Por hoje não quero explicar mais sobre esse evangelho; voltemos agora as palavras de Isaías.

1. A diferença entre o reino espiritual de Cristo e os reinos deste mundo.
O profeta nos diz: “Um menino nos nasceu, um filho nos é dado.” Já ouvistes o que significam essas palavras. Esse capítulo é na verdade um capítulo de inestimável valor, em que Isaías nos descreve com palavras sumamente belas e acertadas que classe de criança é Cristo. É a criança que nos leva sobre seus ombros a ti e a mim com todos os nossos pecados, misérias e dores. E isto fez não somente quando viveu na terra, senão que segue fazendo até o dia de hoje por meio da palavra do evangelho. Com o que Isaías nos disse sobre o menino Jesus, nos ensina ao mesmo tempo a discernir corretamente entre o reino espiritual e corporal. O reino corporal é aquele em que somos os súditos, os que têm que levar o rei a soberano, por que o mundo precisa de quem o aperte e o obrigue. O reino espiritual ao contrário é aquele em que o rei mesmo nos leva. Há, pois, uma grandíssima diferença entre esses dois reinos: no reino corporal, muitos milhares de homens levam uma só cabeça, um soberano; mas no reino espiritual, uma só cabeça, Cristo, leva um número incontável de homens. Certamente, ele leva os pecados do mundo inteiro, como disse Isaías (53:6): “O Senhor carregou nele o pecado de todos nós”; e o mesmo afirma São João Batista (João 1:29): “Eis aqui o Cordeiro de Deus, que tira o pecado do mundo.” Lá na cruz ele levou nossos pecados, leva-os ainda hoje mediante seu Espírito de bondade, e nos faz pregar que ele é o Rei da misericórdia. Isso é uma parte da profecia.

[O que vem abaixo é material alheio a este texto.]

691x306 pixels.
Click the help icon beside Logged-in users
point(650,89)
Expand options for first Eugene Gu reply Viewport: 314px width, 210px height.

2. A assombrosa imagem da igreja: desprezível diante do mundo, santa diante de Deus por Cristo.
Seguem agora os homens: “Admirável, Conselheiro, Deus forte. Pai eterno. Príncipe da Paz.” Com esses nomes, o profeta descreve em detalhe a índole do reino em si. Até agora havia retratado a pessoa do soberano como um rei que leva o reino sobre seus ombros. Aqueles nomes nos ensinam como está formada e que sinais particulares tem a igreja cristã. Se queres retratá-la, retrata-a como igreja que tem que ser levada e como igreja que é levada por Cristo. Esse levar, porém, por parte de Cristo, e esse “ser levado” por parte da igreja, fazem que o nome e o ofício de Cristo sejam o de Admirável, Conselheiro.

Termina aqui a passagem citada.